By Laura Graham
4 minute read
We at Manifesto talk a lot about the importance of engagement in the World of membership. Despite it being the key measure of success for most organisations, revenue is actually a lagging indicator, you only know you’re doing well a few weeks or months down the line when you see the money (hopefully) rolling in. Engagement however is the leading indicator, if you’ve got deep engagement in your products and services, and are effectively monetising it, you know that the commercials will follow.
We’ve noticed that our clients are increasingly looking to orchestration to personalise experiences for, and deepen relationships with, their audiences. So what on earth is it? And what’s needed to make it a reality?
Orchestration is a set of data-driven capabilities that creates seamless, smarter, and in some cases, more automated customer experiences across all of your channels and touch-points. Together they allow businesses to better identify and communicate with their audiences through unified and relevant experiences. This in turn increases the likelihood of prospective customers converting, and existing customers engaging more.
The commercial benefit is therefore an attractive one, a Forrester study found that organisations effectively using orchestration were 2.5 times more likely to increase customer lifetime value.
Making it happen
It’s not easy to do, even more so given we’re in a World where privacy around personal details is a hot topic, so we’ve done our best to keep it simple. Here are the capabilities that you’ll need to ‘do’ orchestration;
- UNIFY: ingestion and integration of data
- ANALYSE: data analysis and audience development
- ACTIVATE: development of personalised experiences and journeys for deployment across channels. Performance measurement of interactions to aid optimisation
- MONITOR: data governance and maintenance of customer data
According to another Forrester survey, 69% of businesses anticipate that they’ll increase their investment in orchestration platforms (or customer data platforms, otherwise known as CDPs) over the next few years.
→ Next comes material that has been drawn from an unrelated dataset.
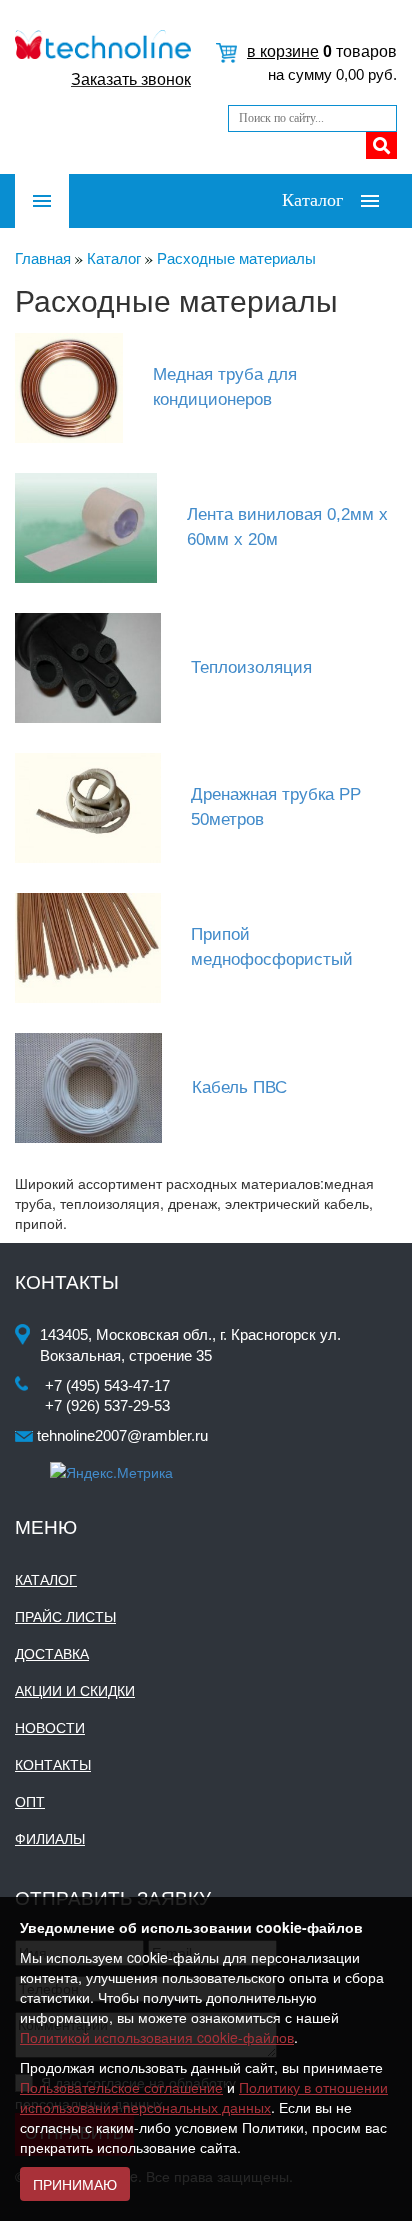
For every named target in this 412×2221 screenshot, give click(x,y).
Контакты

A CDP is the hub that pulls data sets together to understand audiences across channels, segment these audiences and develop the most relevant experience for them. There are plenty of options out there, varying in their breadth vs. depth of capabilities (e.g. more focus identify resolution vs. building complex journeys), as well as the size of business and sector that they cater to.
The tech isn’t a panacea for success however, it only delivers the outcomes that you set it up to deliver. Be clear on what drives commercial value for you, the associated audience use cases and what your current capability gaps are to determine which route to go down.
Don’t forget the human component
Orchestration capabilities will already exist to varying degrees in most businesses, however what makes orchestration different is that to create a unified customer experience, it requires a unified organisation model.
This doesn’t necessarily mean you need to change your organisation structure, but you do need to think about how you design ways of working that are centered around your audience. Your different teams need to work together, share data and tech, and align on objectives.
An operating model fit for orchestration requires marketing, operations, product and data/tech teams to be in lockstep. First and foremost, these teams need to align on priority use cases, metrics and the jobs to be done across functions. From there, process flows can be designed that identify key handoffs, team responsibilities and skills that each team needs to invest in.
One last thing…
Any customer focused organisation will know that expectations are always going to increase, and that they need to be ready for the next shift. There are many factors that need to be taken into account but the leading indicator to try and influence is engagement. Orchestration is the capability that allows businesses to develop and deploy products, services and experiences in a personalised way so that audiences keep on coming back for more. This is more than simply investing in the right technology, an orchestra inevitably needs a conductor, so make sure that your teams understand what they’re aiming for, they’re empowered to play their role in getting there, and are a single army moving in step in the process.